• WHAT IS NEEDED:
Report how many lines in the entries below contain the word "computer", giving only the number.

• INFORMATION PROVIDED:

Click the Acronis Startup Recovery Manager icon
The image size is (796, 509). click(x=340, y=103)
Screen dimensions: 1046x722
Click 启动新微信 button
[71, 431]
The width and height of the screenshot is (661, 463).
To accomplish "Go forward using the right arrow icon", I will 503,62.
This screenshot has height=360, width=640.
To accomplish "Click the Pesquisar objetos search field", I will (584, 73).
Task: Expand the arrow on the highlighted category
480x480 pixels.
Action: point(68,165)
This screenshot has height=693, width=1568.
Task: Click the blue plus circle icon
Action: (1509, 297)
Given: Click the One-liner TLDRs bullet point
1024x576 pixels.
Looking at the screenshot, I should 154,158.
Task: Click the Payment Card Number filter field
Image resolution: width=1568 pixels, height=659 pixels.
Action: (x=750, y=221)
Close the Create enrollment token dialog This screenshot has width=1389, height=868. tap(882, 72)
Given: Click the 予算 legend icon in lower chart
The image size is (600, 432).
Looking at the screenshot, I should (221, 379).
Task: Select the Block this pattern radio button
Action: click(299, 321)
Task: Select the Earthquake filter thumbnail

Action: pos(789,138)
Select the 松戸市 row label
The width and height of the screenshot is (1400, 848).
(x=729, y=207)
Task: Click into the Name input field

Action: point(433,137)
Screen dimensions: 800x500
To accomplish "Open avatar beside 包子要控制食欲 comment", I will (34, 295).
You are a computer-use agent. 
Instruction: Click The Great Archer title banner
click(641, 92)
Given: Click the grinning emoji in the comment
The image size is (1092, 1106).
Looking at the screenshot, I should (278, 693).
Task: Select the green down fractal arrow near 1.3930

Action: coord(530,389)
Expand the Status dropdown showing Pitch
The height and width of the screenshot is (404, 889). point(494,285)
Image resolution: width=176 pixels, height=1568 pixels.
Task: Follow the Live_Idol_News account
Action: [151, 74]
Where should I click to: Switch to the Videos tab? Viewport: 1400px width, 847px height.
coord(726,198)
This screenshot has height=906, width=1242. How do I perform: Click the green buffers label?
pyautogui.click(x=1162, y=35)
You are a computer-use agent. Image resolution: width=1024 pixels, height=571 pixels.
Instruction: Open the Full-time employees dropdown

• TASK ANSWER:
2